By Karolin Schaps
LONDON (Reuters) – Oil prices fell on Wednesday after a rise in weekly U.S. crude inventories fed into bearish sentiment about the deepening global supply glut that has brought oil prices close to 12-year lows.
Brent crude (LCOc1), the global benchmark, was down 37 cents at $ 30.49 a barrel at 1538 GMT. U.S. West Texas Intermediate crude (WTI) (CLc1) was down 30 cents at $ 30.13 a barrel. Both contracts saw intra-day highs of more than $ 1 above Tuesday’s closing price on upbeat Chinese economic data earlier in the session.
“Overall, it’s a bearish report.
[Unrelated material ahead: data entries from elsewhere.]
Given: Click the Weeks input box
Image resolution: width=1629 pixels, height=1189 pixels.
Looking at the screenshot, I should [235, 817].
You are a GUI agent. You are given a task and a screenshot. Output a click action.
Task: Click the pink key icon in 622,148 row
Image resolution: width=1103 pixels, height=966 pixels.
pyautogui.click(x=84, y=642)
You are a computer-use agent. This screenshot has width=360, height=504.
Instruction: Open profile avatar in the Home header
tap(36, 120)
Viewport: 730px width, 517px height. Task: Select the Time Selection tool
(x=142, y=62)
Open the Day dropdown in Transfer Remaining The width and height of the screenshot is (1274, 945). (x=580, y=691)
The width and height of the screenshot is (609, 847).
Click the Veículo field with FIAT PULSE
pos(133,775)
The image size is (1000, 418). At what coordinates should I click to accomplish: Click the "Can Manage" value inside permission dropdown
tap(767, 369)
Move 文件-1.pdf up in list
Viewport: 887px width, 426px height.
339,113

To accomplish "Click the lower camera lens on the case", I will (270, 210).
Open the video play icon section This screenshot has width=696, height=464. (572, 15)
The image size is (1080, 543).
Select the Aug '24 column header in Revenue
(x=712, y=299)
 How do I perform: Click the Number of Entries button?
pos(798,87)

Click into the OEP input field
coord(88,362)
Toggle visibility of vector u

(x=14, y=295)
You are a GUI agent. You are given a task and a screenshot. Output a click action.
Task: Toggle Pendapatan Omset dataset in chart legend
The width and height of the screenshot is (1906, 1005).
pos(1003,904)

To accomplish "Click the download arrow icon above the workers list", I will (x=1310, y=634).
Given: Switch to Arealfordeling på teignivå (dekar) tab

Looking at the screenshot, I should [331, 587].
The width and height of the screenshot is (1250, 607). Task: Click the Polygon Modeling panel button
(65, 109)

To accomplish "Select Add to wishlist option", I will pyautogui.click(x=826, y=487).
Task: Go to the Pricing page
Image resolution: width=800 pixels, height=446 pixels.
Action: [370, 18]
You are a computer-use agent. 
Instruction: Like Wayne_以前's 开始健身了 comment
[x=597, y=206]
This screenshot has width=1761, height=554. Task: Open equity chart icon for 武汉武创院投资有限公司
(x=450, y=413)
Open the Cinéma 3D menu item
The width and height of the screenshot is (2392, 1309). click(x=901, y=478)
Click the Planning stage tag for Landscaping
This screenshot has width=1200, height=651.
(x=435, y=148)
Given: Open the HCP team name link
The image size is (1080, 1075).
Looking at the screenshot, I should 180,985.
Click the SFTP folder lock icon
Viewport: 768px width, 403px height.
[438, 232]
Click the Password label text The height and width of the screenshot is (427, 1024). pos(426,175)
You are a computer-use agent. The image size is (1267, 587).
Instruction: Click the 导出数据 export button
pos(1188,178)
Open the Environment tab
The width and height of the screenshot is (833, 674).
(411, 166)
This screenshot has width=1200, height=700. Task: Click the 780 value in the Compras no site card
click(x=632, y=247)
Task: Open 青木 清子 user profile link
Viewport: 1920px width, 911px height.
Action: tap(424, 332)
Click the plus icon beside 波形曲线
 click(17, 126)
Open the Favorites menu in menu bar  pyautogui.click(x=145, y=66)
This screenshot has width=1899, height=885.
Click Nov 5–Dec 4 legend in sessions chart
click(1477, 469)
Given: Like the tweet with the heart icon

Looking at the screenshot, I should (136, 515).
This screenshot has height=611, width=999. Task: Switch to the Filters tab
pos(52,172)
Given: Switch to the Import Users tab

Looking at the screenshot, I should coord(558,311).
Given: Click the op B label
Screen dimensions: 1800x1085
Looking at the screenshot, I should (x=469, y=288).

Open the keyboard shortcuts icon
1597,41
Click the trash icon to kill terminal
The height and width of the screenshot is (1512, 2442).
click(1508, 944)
I think today’s inventory report is all about products… The long awaited massive decline in crude production is not starting again,” said Dominic Chirichella, senior partner at Energy Management Institute in New York.
U.S. crude inventories rose by 234,000 barrels in the last week, compared with analysts’ expectations for an increase of 2.5 million barrels, according to the government’s Energy Information Administration.
Analysts at Morgan Stanley warned on Wednesday that a rise in demand for crude could be lower than previously expected.
“Any slowing in the rate of demand growth could delay the timing of rebalancing and ultimately a price recovery,” they said in a research note.
The potential for the calling of an emergency OPEC meeting also weakened on Wednesday when Iran’s oil minister was quoted as saying he had not received any request for such a gathering.
Nigeria’s oil minister said on Tuesday that a “couple” of OPEC members had asked for an emergency meeting.
Days ahead of the expected implementation of a landmark nuclear accord between Tehran and world powers, Iran briefly detained a group of U.S. sailors after they entered Iranian waters.
Iran released the sailors on Wednesday after holding them overnight, determining they had entered Iranian waters by mistake.